Transition is the time right as we take over or lose the ball to the other team. We must quickly organize ourselves for either attack or defense. This means that no matter where we are on the field, we need to make sure that we are immediately looking to penetrate the other teams defense and shoot, put pressure on the ball if the other team has it or get back to make sure our area of responsibility is covered. Transition happens fast and is typically where most goals (for us or against us) come from during games. A couple off key things to remember during Transitions are:
- We need to get to the ball fast and first
- If the other team has the ball apply immediate pressure and delay to give us time to recover on defense
- If we get the ball in the Defensive Third we need to quickly pass the ball out and up to a safe zone
- If we get the ball in the Middle Third we need to possess the ball and look to get the ball wide and up
- Forwards penetrate the defense and get the ball to one of the attacking/shooting zones
- In the Final Third, shoot, pass to someone that can, or dribble somewhere you can shoot. If all else fails, we want to maintain possession of the ball, get it to space and start again.
shape when defending in our defensive third
The best place to play defense is on the other teams half of the field. So our Forwards and Midfielders must immediately pressure any ball any time the other team takes it away from us in the Final or Middle Third. Then we go (transition) directly to attack mode.

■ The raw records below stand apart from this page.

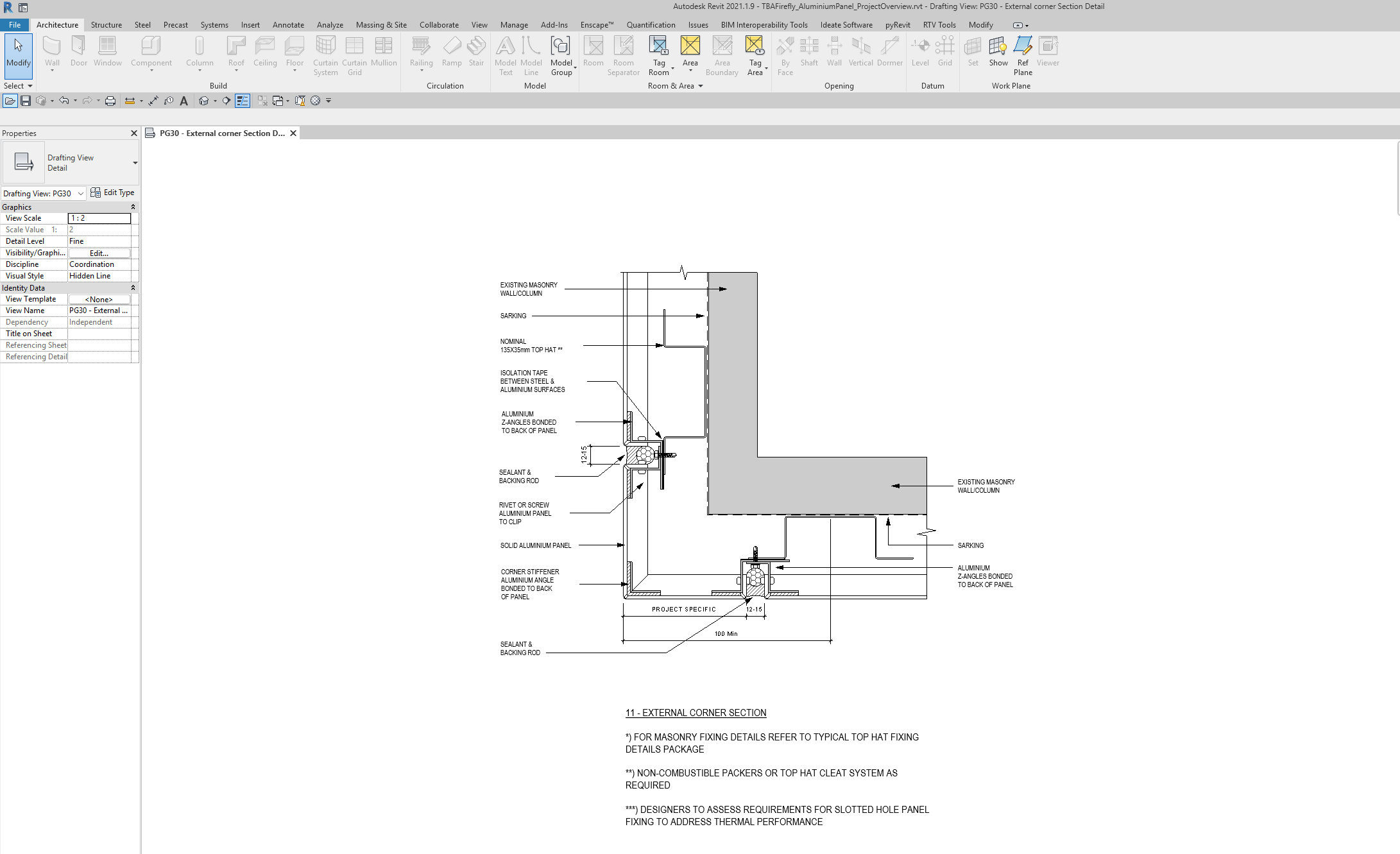The height and width of the screenshot is (854, 1400).
Task: Open the Drafting View type selector dropdown
Action: pos(135,163)
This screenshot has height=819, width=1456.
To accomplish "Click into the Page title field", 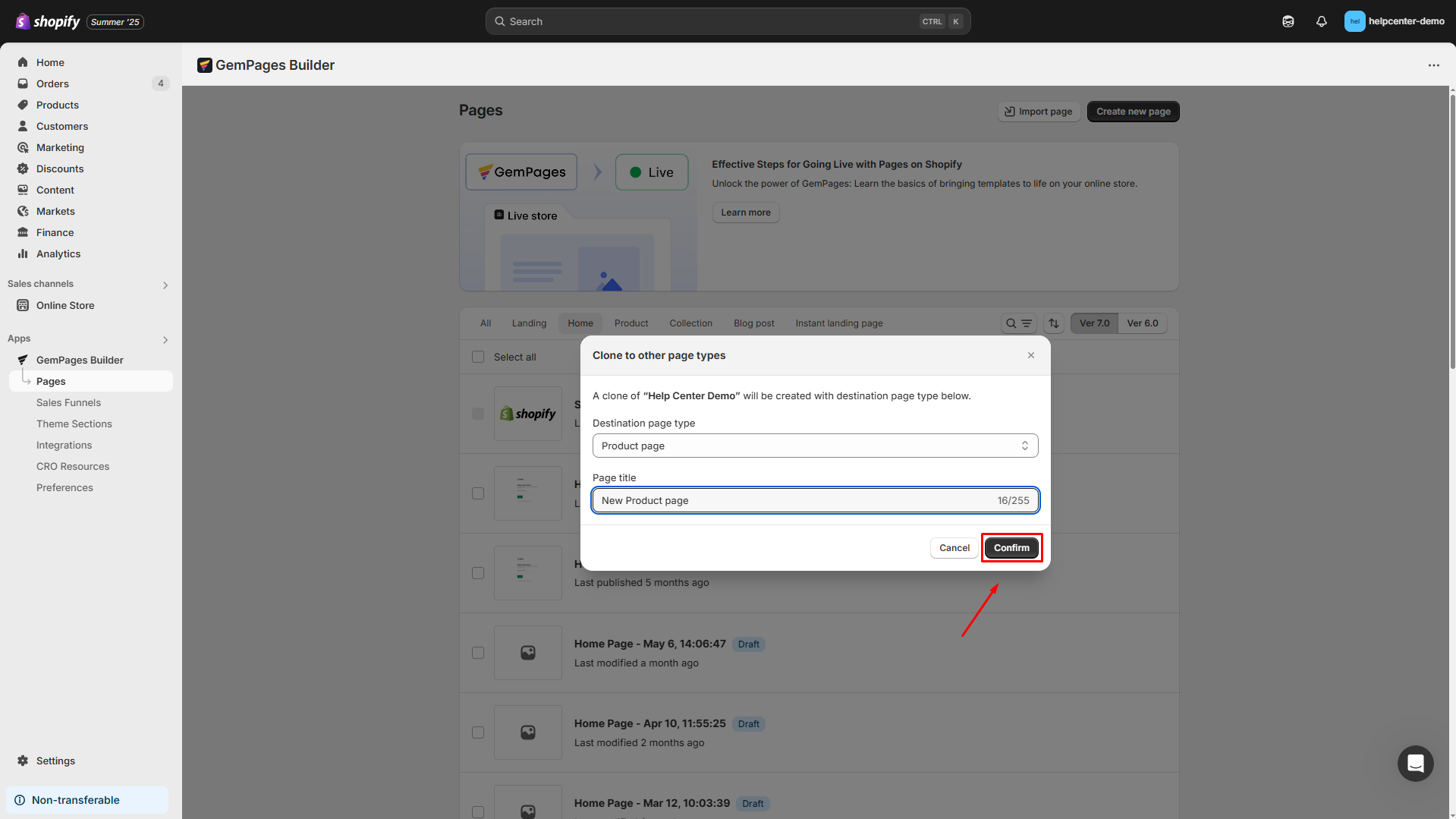I will [x=793, y=501].
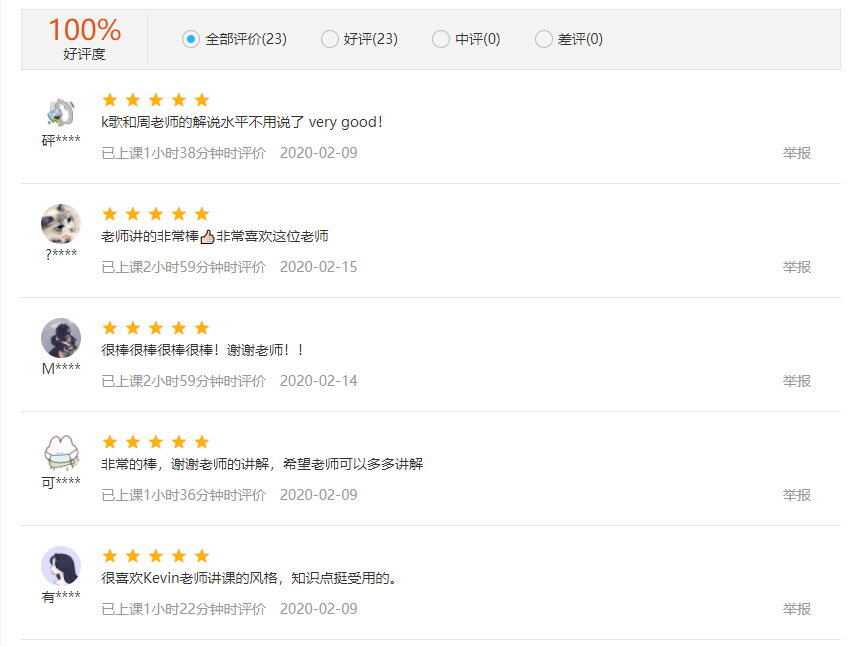Report the Kevin老师 review via 举报

click(x=796, y=609)
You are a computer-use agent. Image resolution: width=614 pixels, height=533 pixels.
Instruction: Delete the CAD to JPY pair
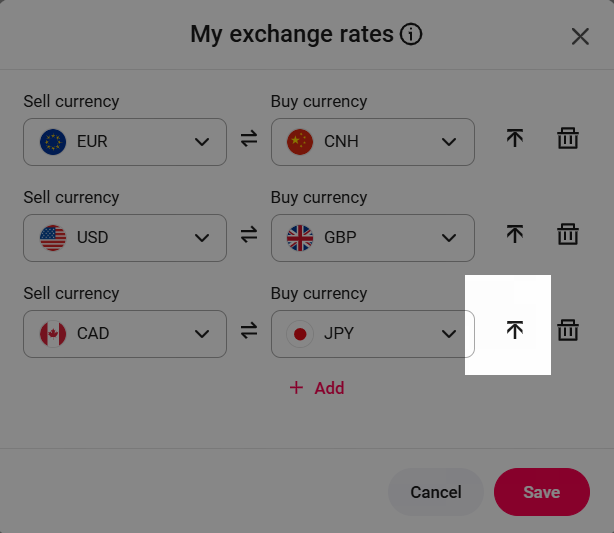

When we are on defense, we squeeze into the center of the field and force the other team wide where they won’t have good scoring chances. The area inside the red zone is an area where we want to leave no player uncovered and no ball un-pressured. The really red area is where we are being ultra aggressive in getting the ball out of that space and to the sides of the field or to the green “safe” areas on the field.
The Attacking Mid and Center Forward should remain high and fill gaps between the defense and the center line. This allows for a quick counter attack from a long or stray ball from the back. It also serves as a pressure relief valve for the defense. Otherwise the attacking team just regains possession in our end and keeps the pressure on.